WHAT TO WORK ON:
(A) Decide whether each statement below agrees with the article on Mamoru Hosoda: (i) Hosoda was in sixth grade when The Castle of Cagliostro came out. (ii) Studio Chizu has so far produced four films. (iii) Hosoda directed Howl's Moving Castle through to its completion. For each one, answer yes or no and quote the words of the article that settle it.
(B) Extend the article on Mamoru Hosoda and the films that inspire him, starting after its last line.

Mamoru Hosoda is fast becoming an icon in the world of anime. Having started out attached to the Digimon franchise, he graduated to acclaimed sci-fi romance The Girl Who Leapt Through Time in 2006 followed by more personal projects, Summer Wars (2009), Wolf Children (2012), and The Boy and the Beast (2015), all of which he both wrote and directed. His latest film, Mirai, is a sharply observed family fantasy-drama seen through the eyes of a four-year-old boy, Kun, whose world is turned upside down when his new baby sister is born.
Kun must find a way to deal with the new arrival, and brand new feelings of jealousy, and finds an outlet in a fantasy world when his sister comes back from the future as a teenager to visit him. Hosoda is no stranger to mixing family drama with fantasy elements in his films. We spoke to the acclaimed director ahead of the release of Mirai to get the lowdown on the films that inspire him.
1. Lupin III: The Castle of Cagliostro (1979)
This is the film that kickstarted the legendary Hayao Miyazaki’s career. His first feature, Miyazaki both co-wrote and directed The Castle of Cagliostro, an action-adventure comedy about a gentleman thief who steps in to foil a forced marriage after becoming embroiled in a counterfeiting plot.
“I was in 6th grade [when The Castle of Cagliostro came out],” says Hosoda, “and that made me want to become a filmmaker.”
Not only did Hosoda go on to fulfil his ambition to become a filmmaker — and a celebrated one at that — but his career would also mirror Miyazaki’s. Hosoda would first follow in the Ghibli boss’s footsteps by working for animation studio Toei Animation before going on to set up his own animation studio.
Just as Miyazaki set up the renowned Studio Ghibli, so Hosoda set up Studio Chizu, which has so far produced three films — Hosoda’s Wolf Children, The Boy and the Beast, and Mirai. He would also work with Miyazaki briefly, coming on board to direct Ghibli’s Howl’s Moving Castle before leaving the project early in production. Miyazaki himself took over directing duties on the 2004 film.
2. My Neighbour Totoro (1988)

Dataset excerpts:
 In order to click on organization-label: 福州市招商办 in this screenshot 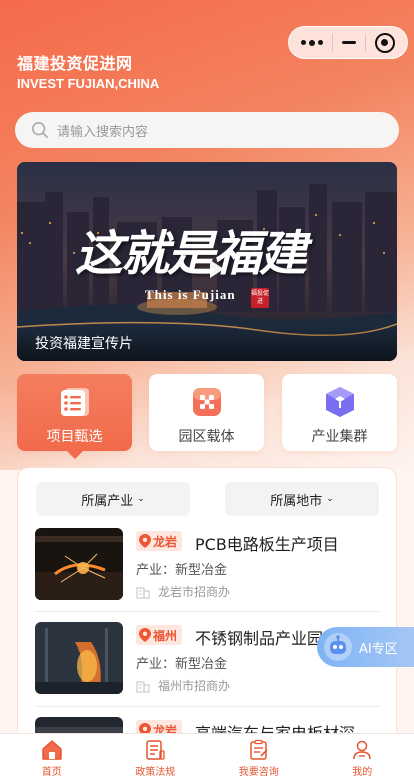, I will do `click(194, 686)`.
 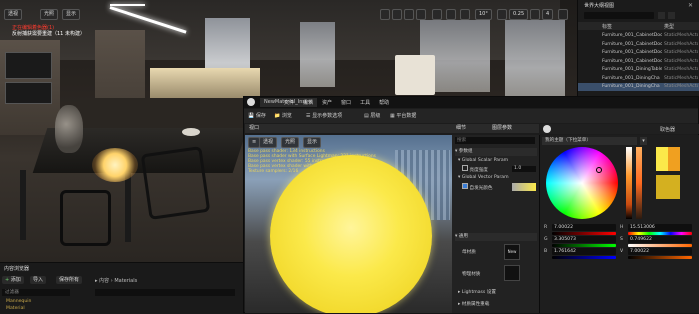 What do you see at coordinates (524, 187) in the screenshot?
I see `emissive-color-swatch` at bounding box center [524, 187].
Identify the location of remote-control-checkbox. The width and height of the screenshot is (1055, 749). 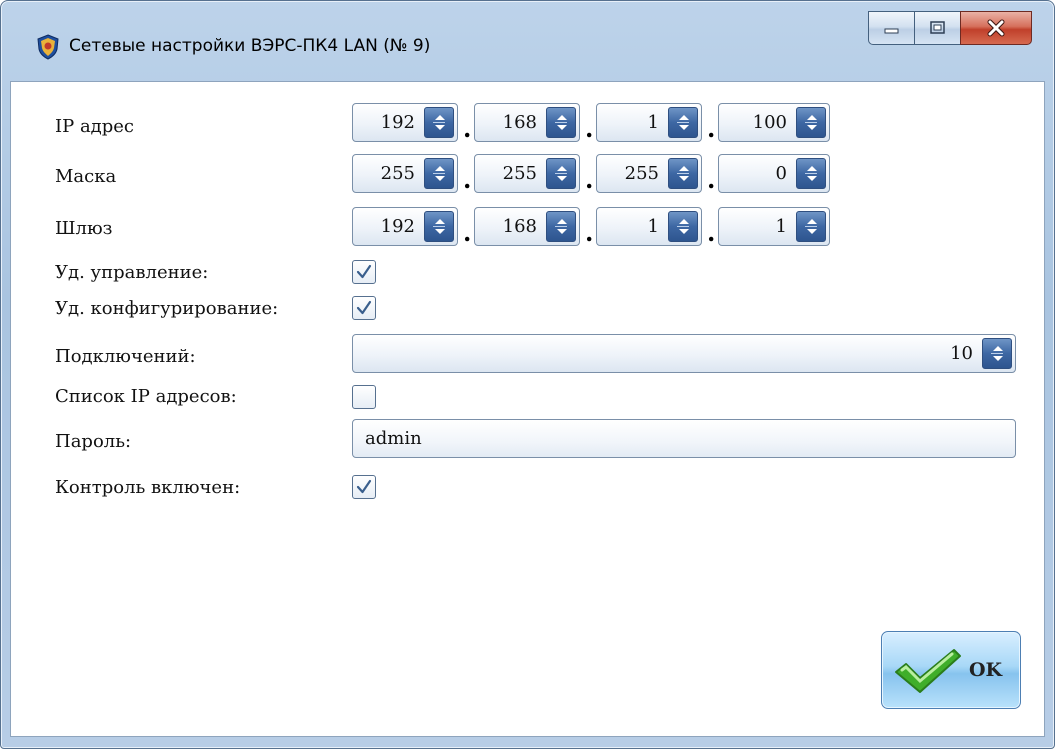
(364, 272).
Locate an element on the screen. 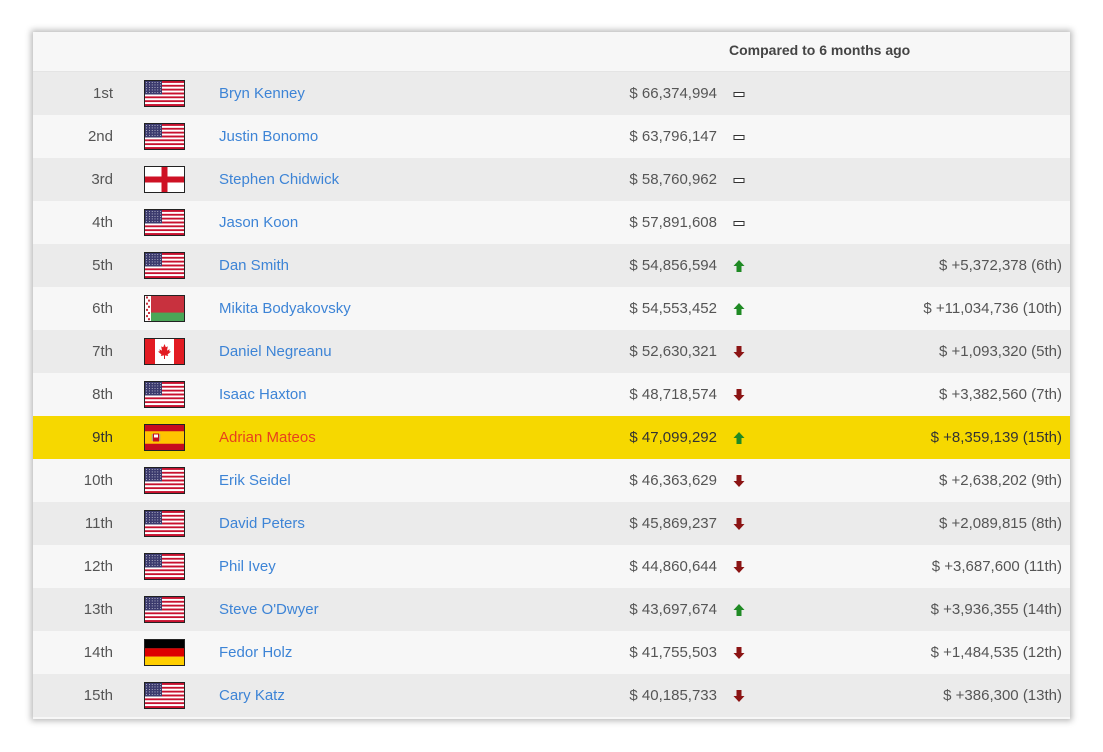  total-earnings: $ 44,860,644 is located at coordinates (673, 566).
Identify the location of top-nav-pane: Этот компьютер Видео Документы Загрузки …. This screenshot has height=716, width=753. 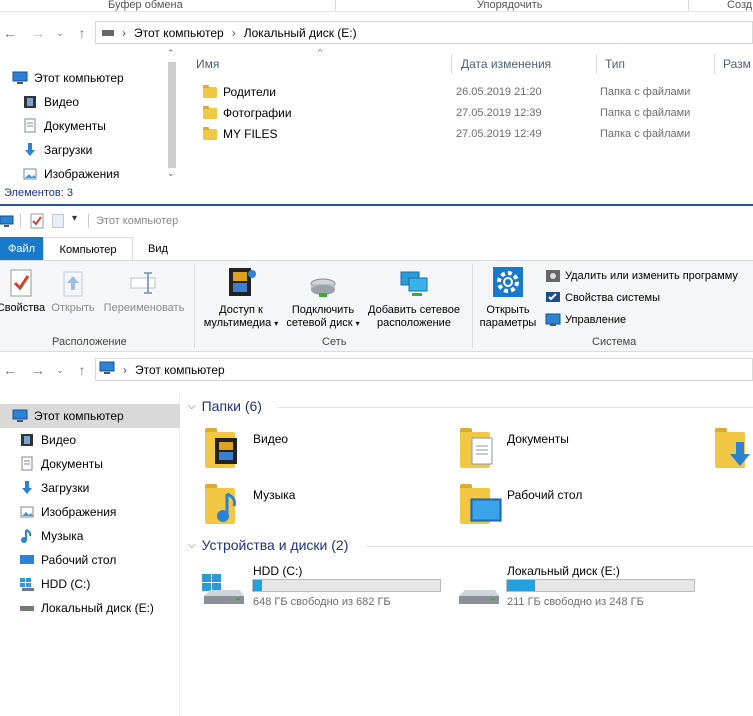
(90, 123).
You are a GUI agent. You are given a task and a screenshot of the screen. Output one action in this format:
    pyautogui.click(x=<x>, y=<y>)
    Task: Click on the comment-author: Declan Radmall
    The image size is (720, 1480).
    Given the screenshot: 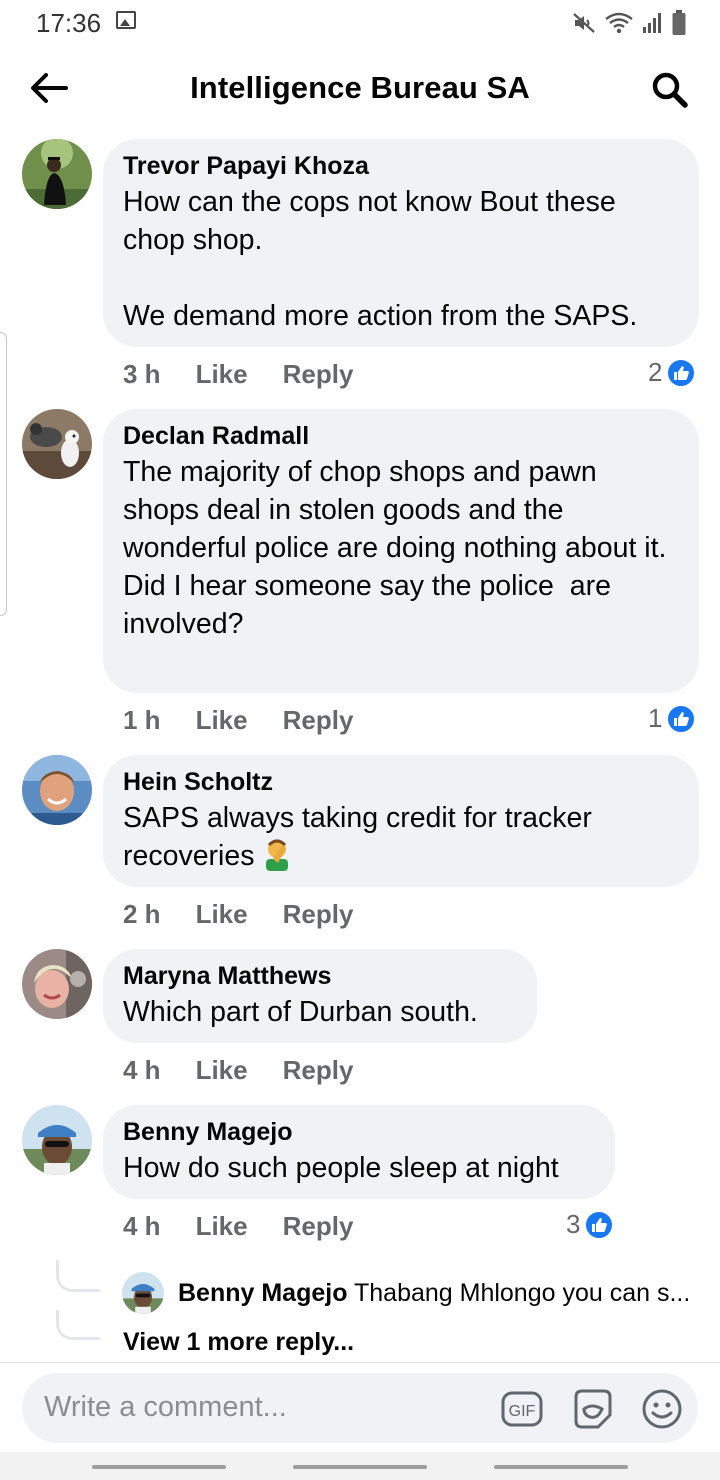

RESPONSES TO THE TASKS:
(A)
(i) Yes: "I was in 6th grade"
(ii) No: "which has so far produced three films"
(iii) No: "before leaving the project early in production"

(B)
Hosoda’s experiences with Miyazaki and Studio Ghibli clearly haven’t soured him, because his second film on the list is another Ghibli classic, My Neighbour Totoro.
“I think it is Miyazaki’s best ever,” says Hosoda, succinctly.
The film heavily influenced Hosoda’s latest film, Mirai. Both films are seen from the perspective of a young character. In the case of My Neighbour Totoro, the main protagonist is five-year-old Mei, who alongside her sister, Satsuki, escapes her reality — a sick mother and life in post-war rural Japan — by becoming immersed in a fantasy world of spirit creatures. Hosoda isn’t alone in his love of this anime classic. It regularly features in “Greatest of All Time” lists and has made almost $1.5 billion to date.
3. Beauty and the Beast (1991)
“I had just started out at Toei in my career as an animator and really thought [Beauty and the Beast] was a brilliant film. It showed me what you can do with animation. I wanted to make something like that,” says Hosoda of the Disney classic, which got a live-action remake in 2017.
The film itself is based on the French fairy tale of the same name and is also inspired by the 1946 French-language screen version directed by Jean Cocteau. It tells the story of a prince who is transformed into a monster, and his servants who are turned into household objects, by an enchantress punishing the arrogant royal for his arrogance, vanity, and unkindness. The prince in beast form sets about imprisoning Belle, a young local woman, who he hopes to make fall in love with him, and vice versa — lifting the curse. Beauty and the Beast was the first animated film to be nominated for the Best Picture Oscar.
4. Wolf Children (2012)
“My film,” says Hosoda, “as it’s one of my favourite of my films.”
And why not? It’s got the beef to back it up. It was the fifth-highest grossing film in Japan the year it was released and has won a batch of awards. Plus, who could argue against including a film about two half-human, half-wolf children whose werewolf father has died, leaving them to be raised by their human mother?
“It’s about my mum,” explains Hosoda further. “It’s very, very personal. She had just died. I just wanted to make a film about her. And also, I’d just found there aren’t many films about a mother bringing up her children. The theme itself is very universal, I just couldn’t find any films that I could actually reference. So I really wanted to make a proper good film about mothers. And bringing up children is an important act, and I really wanted to do it well. And I think I did it pretty well.”
5. Howl’s Moving Castle (2004)
Despite Hosoda insisting that we leave the number 5 position blank to be filled in the future, we’re including Howl’s Moving Castle, which Hosoda says is “a very important movie in my life”.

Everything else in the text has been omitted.